One of the most basic principles of the rule of law is that laws are applied prospectively. The importance of this idea is obvious: you can only comply with laws that actually exist. If the parliament passes a law tomorrow, how could you possibly be expected to abide by that law today?
But today, Assistant Treasurer David Bradbury introduced a bill to parliament that proposes to apply changes to the law commencing from a date in the past. The Tax Laws Amendment (Countering Avoidance and Multinational Profit Shifting) Bill 2013 contains provisions that will apply from 16 November 2012.
Bradbury has stated that the law is being introduced in an attempt to ensure that large companies are paying their fair share:
With governments around the world targeting big business in a bid to strengthen their budgets, Assistant Treasurer David Bradbury described the changes as “key weapons in the fight against base erosion and profit-shifting”.
“These reforms will help to protect the integrity of Australia’s income tax system and make sure that large taxpayers pay their fair share,” Mr Bradbury said.

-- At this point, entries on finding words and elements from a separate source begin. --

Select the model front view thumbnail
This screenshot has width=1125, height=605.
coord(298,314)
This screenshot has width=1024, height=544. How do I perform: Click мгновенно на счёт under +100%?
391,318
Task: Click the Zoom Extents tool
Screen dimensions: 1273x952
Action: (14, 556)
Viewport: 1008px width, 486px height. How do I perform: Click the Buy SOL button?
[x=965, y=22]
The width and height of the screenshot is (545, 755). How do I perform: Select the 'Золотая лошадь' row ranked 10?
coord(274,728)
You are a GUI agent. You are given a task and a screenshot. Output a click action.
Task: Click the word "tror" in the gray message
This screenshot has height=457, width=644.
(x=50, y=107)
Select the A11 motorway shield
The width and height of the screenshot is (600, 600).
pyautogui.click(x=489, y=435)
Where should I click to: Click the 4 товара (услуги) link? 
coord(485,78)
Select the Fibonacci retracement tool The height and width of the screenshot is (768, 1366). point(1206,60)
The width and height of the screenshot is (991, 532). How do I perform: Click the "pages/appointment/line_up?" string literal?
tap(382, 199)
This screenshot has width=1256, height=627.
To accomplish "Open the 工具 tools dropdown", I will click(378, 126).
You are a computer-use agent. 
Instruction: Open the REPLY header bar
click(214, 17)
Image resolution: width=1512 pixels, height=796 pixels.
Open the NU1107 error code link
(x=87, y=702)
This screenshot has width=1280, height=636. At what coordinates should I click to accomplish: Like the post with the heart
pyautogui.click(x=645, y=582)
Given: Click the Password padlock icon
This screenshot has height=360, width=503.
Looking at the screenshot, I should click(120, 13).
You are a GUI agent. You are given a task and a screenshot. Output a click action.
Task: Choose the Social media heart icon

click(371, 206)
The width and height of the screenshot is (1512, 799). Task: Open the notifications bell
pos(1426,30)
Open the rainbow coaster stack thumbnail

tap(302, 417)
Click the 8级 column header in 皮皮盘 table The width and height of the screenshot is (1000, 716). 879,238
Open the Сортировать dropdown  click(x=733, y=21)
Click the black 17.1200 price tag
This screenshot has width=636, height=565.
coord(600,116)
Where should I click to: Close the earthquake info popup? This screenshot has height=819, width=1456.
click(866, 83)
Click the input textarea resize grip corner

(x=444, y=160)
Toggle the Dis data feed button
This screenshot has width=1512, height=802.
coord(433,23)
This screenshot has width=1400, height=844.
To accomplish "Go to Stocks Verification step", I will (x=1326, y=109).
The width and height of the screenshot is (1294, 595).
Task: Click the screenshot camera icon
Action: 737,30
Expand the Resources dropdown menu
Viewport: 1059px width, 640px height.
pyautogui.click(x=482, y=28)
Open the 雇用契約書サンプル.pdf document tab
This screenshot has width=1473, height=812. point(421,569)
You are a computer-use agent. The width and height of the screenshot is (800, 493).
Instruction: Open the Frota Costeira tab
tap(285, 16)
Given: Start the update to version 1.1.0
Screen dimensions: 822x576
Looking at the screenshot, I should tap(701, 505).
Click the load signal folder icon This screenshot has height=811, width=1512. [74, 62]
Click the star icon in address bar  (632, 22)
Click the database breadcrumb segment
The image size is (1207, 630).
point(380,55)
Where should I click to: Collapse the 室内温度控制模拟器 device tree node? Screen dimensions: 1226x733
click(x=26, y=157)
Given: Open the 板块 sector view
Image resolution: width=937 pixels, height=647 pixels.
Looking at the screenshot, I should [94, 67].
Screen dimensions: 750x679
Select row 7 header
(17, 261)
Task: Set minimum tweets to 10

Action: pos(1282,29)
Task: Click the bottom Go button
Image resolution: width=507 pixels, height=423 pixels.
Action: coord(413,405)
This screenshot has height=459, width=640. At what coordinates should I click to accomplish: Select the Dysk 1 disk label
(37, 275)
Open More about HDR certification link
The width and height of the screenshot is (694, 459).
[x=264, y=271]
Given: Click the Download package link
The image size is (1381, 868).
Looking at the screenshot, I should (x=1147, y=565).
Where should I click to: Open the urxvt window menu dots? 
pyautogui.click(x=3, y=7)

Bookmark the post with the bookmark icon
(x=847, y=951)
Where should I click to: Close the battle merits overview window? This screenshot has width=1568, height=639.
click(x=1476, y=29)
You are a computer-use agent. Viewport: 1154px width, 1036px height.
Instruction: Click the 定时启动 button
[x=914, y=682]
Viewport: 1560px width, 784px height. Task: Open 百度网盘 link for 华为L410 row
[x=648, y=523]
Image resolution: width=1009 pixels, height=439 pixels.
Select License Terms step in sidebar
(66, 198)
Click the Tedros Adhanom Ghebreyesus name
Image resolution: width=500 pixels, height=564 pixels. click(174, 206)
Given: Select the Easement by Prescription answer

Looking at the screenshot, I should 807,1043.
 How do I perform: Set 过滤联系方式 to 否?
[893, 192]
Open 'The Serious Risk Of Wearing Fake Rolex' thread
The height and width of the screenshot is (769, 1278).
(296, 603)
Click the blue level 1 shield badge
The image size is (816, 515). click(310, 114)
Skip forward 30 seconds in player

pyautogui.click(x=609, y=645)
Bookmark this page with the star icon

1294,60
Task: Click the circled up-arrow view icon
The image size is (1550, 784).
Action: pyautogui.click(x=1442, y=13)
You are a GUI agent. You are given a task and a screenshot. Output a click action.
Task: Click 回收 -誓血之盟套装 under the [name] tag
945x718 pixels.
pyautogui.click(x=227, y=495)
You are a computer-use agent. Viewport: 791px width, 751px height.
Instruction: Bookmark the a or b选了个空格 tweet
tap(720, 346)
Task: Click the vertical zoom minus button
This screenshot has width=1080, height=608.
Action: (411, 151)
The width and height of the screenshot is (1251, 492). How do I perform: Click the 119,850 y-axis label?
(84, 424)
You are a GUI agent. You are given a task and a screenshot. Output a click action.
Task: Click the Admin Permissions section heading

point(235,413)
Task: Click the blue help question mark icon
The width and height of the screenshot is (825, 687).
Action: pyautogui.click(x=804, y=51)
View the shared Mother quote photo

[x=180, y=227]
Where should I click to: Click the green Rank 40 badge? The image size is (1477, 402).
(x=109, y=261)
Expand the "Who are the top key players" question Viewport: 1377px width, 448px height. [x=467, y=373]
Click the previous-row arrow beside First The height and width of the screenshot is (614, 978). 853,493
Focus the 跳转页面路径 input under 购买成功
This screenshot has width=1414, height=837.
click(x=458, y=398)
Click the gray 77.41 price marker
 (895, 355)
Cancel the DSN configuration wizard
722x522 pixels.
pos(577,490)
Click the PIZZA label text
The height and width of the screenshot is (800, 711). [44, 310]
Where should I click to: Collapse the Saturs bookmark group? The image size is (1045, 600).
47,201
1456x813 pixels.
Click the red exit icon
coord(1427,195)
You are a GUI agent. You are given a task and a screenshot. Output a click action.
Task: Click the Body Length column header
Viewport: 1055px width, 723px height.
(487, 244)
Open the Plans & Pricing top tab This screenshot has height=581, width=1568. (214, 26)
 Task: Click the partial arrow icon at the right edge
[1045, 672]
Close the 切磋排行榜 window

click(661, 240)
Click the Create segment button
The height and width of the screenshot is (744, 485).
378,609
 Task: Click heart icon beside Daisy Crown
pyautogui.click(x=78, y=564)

Bradbury obviously believes that the rule of law cuts off once a certain level of income is achieved. Apparently that threshold is around the $1 billion mark for multinational companies because that’s where most of these changes will kick in. Of course, that’s not how the rule of law works. But the Gillard government will try to spin it that way to hide the fact that this is a transparent attempt to plug gaping revenue holes.
This bill has no place in a country that values the rule of law.